Dremio is a distributed system that can be deployed in a public cloud or on premises. A Dremio cluster can be co-located with one of the data sources (Hadoop or NoSQL database) or deployed separately.
|Azure AKS||Dremio on Azure Kubernetes Service (AKS) to manage a hosted Kubernetes environment.
Provides a quick and easy method for deploying and managing containerized applications.

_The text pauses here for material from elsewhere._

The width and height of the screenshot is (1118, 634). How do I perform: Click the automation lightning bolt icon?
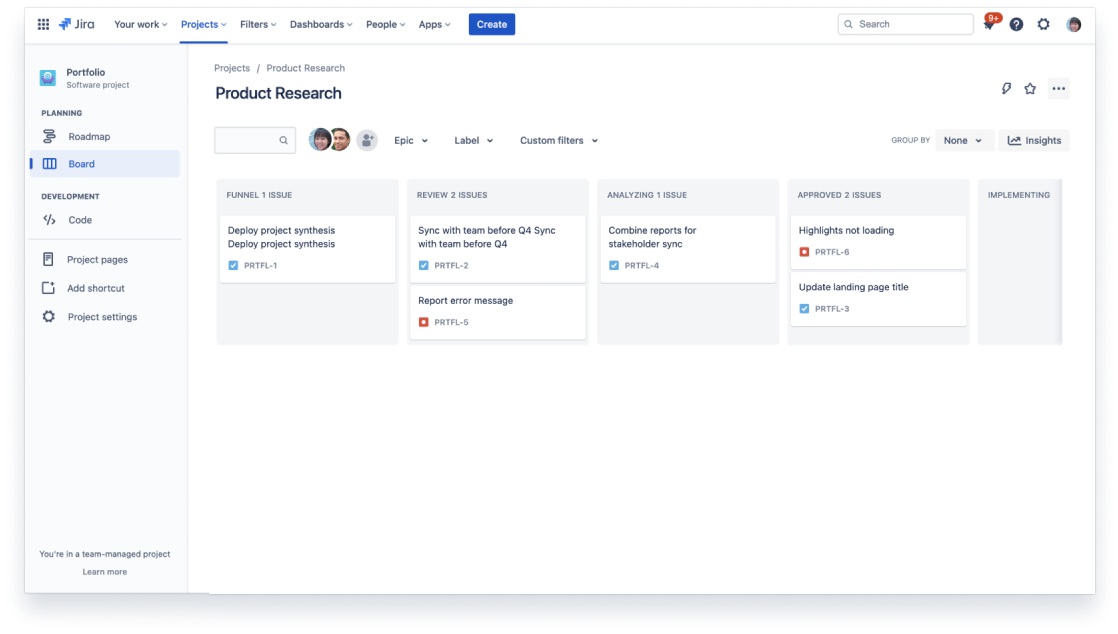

|Azure Template||Dremio on Azure Data Lake Store or other databases hosted on Azure.|
|Amazon EKS||Dremio on Amazon Elastic Container Service for Kubernetes (Amazon EKS) to deploy, manage, and scale containerized applications using Kubernetes on AWS.|
|Amazon Template||Dremio on Amazon AWS that hosts S3 or other databases.|
|Hadoop using YARN||Dremio on Hadoop in YARN deployment mode; Dremio integrates with YARN ResourceManager to secure compute resources in a shared multi-tenant environment.|
|MapR using YARN||Dremio on MapR in YARN deployment mode; Dremio integrates with YARN ResourceManager to secure compute resources in a shared multi-tenant environment.|
|Standalone||Dremio on a standalone on-premise cluster; In this deployment scenario, a Hadoop cluster is not available and the data is not in a single distributed NoSQL database.|
[info] Co-locating Dremio with Hadoop/NoSQL
When Dremio is co-located with a Hadoop cluster (such as HDFS or MapR-FS) or distributed NoSQL database (such as Elasticsearch or MongoDB), it is important to utilize containers (cgroups, Docker, and YARN containers) to ensure adequate resources for each process.
Dremio features a high-performance asynchronous engine that minimizes the number of threads and context switches under heavy load, so unless containers are utilized, the operating system may over-allocate resources to other thread-hungry processes on the nodes.